» PROVIDED TEXT:
*** Block opens ***
According to https://www.epilepsy.com
- There is evidence that cannabis can be helpful in controling seizures, especially for difficult to control conditions like Lennox-Gastaut syndrome (LGS) in children and adults and Dravet syndrome in children.
- Marijuana or cannabis has a number of side effects. In open-labeled studies on the use of cannabidiol, side effects included sleepiness, diarrhea, fatigue, and decreased appetitie. CBD also has interactions with some epilepsy medications.
Does cannabis help seizures?
Evidence from laboratory studies, anecdotal reports, and small clinical studies from a number of years ago suggest that cannabidiol, a non-psychoactive compound of cannabis, could potentially be helpful in controlling seizures.
Open-label studies in the U.S. of Epidiolex (a drug derived from cannabidiol or CBD) are being performed. Epidiolex is a purified, 99% oil-based CBD extract from the cannabis plant and is produced by GW Pharmaceuticals to give known and consistent amounts in each dose.
*** Block closes ***
» RECORDS SHOWN:
*** Block opens ***
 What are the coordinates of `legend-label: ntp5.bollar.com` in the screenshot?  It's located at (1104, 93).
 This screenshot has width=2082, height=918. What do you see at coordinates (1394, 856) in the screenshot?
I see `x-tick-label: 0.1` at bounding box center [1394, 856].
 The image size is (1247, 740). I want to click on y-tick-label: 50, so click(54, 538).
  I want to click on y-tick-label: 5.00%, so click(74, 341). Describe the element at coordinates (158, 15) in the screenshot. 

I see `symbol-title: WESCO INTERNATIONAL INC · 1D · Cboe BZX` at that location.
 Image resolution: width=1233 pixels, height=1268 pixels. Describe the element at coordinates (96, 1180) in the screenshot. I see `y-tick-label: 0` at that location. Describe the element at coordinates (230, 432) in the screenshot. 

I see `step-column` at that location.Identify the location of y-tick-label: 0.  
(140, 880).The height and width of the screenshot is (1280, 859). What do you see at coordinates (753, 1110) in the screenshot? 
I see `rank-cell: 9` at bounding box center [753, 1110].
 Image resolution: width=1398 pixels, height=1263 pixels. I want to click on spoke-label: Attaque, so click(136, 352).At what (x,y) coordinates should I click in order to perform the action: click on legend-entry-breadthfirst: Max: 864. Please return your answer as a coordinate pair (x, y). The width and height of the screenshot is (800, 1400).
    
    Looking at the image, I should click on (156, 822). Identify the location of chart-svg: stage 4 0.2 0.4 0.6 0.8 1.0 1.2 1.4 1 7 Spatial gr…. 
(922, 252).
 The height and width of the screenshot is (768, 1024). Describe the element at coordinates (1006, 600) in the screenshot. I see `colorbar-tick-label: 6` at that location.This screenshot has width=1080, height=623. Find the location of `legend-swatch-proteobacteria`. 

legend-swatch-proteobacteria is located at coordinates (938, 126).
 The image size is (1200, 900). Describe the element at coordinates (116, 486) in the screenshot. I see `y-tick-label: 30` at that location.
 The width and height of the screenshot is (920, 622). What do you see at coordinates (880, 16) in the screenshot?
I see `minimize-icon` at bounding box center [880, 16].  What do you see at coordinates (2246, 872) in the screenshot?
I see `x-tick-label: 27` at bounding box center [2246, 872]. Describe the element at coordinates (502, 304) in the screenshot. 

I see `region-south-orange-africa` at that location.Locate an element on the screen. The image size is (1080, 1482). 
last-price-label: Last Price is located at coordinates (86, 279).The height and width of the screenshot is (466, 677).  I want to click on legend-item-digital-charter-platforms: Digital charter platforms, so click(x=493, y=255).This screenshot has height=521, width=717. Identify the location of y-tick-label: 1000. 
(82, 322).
*** Block closes ***
» DIRECTIONS:
• a. Decide whether each statement agrees with the text on cannabis and seizures. For each, answer yes or no and quote the deciding words. (i) Epidiolex is made by GW Pharmaceuticals. (ii) The text calls cannabidiol a psychoactive compound of cannabis. (iii) Sleepiness and diarrhea were among the side effects reported in open-labeled studies on cannabidiol.
• b. Continue the text on cannabis and seizures from where it stops.
The items have nothing to do with the text.

» ANSWERS FOR THE TASKS:
• a.
(i) Yes: "is produced by GW Pharmaceuticals"
(ii) No: "a non-psychoactive compound of cannabis"
(iii) Yes: "side effects included sleepiness, diarrhea"

• b.
20 participants in the study, aged two to 18, all have a serious form of epilepsy called Dravet syndrome, which starts during childhood and usually can’t be treated, says study co-author Daniel Friedman, a professor of neurology at the NYU Langone Medical Center. They were randomized into two groups: one group took 20 mg/kg of CBD per day for 14 weeks and one took a placebo. (This type of randomized controlled trial is considered the gold standard for a clinical study. When you randomly assign people, you make sure that whatever is being tested actually causes the results, and that the outcome isn’t just because the two groups are different to begin with.)
The researchers found that the group that took CBD had about six seizures a month instead of 12. In the placebo group, they had about 14 seizures a month, instead of 15. And three people taking CBD stopped having seizures altogether.
There is one big downside though: about 93 percent of people taking CBD had side effects — mostly nausea, diarrhea, but also sleepiness and liver abnormality. And eight people in the CBD group dropped out because of the side effects.